* Exercise aim: After reading the data below, copy out every line that contains the word "with".

* Exercise inputs:
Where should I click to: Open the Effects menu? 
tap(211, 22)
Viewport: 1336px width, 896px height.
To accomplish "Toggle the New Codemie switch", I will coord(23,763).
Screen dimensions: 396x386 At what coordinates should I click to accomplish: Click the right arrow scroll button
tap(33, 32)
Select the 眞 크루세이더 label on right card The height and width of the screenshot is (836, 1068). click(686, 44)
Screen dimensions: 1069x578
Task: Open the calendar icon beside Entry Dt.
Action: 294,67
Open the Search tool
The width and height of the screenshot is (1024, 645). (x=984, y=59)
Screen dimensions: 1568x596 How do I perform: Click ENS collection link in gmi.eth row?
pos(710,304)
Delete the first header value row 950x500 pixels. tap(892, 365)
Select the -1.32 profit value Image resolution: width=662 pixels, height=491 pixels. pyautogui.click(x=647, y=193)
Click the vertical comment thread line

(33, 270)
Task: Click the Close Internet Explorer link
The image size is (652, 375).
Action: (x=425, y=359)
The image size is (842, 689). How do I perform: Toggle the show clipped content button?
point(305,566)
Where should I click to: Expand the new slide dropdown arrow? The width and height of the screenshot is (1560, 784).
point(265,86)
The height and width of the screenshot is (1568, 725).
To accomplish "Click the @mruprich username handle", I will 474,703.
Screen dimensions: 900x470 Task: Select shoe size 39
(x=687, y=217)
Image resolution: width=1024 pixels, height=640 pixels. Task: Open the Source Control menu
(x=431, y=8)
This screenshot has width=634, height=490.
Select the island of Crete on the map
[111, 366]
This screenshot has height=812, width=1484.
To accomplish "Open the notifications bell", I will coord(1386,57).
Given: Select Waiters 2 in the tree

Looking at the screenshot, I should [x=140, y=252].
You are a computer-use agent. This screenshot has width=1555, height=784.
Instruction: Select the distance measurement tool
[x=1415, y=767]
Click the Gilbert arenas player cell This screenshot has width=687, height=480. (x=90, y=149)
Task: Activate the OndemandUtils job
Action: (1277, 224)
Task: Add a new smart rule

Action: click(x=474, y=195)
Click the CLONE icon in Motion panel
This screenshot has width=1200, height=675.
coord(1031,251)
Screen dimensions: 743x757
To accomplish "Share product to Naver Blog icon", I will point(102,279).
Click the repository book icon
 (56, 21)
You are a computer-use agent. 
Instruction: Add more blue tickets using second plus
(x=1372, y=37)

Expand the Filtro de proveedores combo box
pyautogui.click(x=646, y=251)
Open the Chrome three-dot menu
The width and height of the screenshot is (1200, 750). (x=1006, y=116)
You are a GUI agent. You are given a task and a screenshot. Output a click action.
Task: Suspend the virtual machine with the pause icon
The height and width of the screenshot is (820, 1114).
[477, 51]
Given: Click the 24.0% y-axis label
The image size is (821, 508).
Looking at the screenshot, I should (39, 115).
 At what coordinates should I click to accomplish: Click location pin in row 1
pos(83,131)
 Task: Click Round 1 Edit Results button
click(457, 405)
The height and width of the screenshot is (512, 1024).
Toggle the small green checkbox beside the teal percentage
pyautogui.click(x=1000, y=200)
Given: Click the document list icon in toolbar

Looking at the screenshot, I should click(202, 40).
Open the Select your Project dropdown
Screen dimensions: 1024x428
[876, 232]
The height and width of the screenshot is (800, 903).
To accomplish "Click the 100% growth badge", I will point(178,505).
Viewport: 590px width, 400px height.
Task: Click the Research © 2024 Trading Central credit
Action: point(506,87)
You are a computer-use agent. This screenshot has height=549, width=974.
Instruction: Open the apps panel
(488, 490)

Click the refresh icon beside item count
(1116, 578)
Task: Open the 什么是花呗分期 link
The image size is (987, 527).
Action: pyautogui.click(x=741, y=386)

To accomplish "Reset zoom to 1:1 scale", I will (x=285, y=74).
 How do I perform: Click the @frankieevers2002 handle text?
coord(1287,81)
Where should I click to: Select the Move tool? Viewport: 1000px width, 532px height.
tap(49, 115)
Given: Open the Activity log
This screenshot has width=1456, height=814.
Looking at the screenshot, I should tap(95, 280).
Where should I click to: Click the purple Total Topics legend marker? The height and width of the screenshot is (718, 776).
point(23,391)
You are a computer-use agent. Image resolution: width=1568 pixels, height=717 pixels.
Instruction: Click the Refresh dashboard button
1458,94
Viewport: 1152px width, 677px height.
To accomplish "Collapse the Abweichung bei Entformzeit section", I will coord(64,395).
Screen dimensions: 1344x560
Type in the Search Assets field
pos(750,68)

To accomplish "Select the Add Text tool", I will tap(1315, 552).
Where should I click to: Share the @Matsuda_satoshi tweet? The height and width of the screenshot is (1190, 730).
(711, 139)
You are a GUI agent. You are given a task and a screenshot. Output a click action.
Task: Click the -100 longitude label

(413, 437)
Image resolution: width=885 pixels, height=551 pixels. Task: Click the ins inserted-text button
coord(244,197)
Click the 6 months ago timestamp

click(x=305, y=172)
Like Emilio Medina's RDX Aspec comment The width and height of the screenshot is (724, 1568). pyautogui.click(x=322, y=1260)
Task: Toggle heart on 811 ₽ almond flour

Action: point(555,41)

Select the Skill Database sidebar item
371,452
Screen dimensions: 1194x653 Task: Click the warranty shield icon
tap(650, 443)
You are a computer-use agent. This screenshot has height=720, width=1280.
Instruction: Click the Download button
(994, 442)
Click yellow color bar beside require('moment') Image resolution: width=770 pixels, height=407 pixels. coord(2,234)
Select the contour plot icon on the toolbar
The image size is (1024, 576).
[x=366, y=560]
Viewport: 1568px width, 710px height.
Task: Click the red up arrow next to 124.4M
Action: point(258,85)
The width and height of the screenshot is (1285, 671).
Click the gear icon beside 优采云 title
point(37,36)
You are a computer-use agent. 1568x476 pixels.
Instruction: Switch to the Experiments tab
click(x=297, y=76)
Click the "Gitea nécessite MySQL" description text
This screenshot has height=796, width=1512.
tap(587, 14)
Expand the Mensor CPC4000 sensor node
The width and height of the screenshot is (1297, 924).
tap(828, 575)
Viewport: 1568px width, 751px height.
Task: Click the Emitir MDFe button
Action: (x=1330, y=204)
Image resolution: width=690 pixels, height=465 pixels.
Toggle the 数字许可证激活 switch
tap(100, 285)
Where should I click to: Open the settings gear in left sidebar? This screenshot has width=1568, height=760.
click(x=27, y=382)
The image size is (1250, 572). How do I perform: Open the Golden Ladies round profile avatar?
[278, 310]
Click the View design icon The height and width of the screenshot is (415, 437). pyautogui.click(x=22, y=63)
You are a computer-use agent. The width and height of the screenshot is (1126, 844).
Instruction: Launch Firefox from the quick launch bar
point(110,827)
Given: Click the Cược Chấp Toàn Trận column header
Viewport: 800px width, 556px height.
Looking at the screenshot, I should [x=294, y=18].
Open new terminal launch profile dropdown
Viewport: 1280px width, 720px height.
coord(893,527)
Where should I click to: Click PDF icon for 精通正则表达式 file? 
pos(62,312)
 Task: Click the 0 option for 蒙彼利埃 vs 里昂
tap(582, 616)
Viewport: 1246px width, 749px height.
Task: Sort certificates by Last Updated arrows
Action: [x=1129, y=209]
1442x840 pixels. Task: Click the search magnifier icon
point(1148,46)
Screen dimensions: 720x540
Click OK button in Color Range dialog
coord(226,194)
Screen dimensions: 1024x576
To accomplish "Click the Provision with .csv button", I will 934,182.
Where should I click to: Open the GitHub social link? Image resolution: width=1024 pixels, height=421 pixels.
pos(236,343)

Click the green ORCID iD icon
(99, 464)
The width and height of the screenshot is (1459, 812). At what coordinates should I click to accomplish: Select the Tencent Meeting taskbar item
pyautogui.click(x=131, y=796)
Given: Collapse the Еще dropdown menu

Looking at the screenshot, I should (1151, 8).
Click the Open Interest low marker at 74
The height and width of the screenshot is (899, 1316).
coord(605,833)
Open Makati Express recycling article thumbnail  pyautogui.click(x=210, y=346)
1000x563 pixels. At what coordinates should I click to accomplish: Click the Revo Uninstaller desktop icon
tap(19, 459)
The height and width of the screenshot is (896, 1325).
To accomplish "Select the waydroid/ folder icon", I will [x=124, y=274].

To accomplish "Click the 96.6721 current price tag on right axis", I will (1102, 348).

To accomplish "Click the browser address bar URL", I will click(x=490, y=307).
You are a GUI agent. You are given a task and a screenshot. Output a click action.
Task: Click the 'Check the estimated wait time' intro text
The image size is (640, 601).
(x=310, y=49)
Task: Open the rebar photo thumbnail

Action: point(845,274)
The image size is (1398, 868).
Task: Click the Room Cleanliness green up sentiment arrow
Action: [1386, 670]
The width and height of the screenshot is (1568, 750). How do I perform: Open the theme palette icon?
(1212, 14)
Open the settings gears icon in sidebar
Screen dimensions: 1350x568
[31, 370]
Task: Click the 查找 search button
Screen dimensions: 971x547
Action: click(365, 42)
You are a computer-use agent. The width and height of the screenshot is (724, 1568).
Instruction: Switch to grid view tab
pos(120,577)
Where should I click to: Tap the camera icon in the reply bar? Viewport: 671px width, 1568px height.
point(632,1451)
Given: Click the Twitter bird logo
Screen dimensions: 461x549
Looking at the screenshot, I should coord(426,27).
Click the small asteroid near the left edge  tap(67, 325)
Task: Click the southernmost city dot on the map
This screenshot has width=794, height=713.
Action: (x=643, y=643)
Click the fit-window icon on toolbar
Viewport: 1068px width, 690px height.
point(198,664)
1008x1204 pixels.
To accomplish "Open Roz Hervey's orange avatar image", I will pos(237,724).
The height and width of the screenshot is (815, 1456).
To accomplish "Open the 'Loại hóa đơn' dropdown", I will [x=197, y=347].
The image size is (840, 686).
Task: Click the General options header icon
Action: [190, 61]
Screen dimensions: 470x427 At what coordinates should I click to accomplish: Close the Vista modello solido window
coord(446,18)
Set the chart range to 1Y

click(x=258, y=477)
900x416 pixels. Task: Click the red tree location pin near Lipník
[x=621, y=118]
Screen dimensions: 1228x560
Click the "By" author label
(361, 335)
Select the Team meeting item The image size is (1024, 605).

* Written solution:
Task: Suspend the virtual machine with the pause icon
To accomplish "Click the Provision with .csv button", I will 934,182.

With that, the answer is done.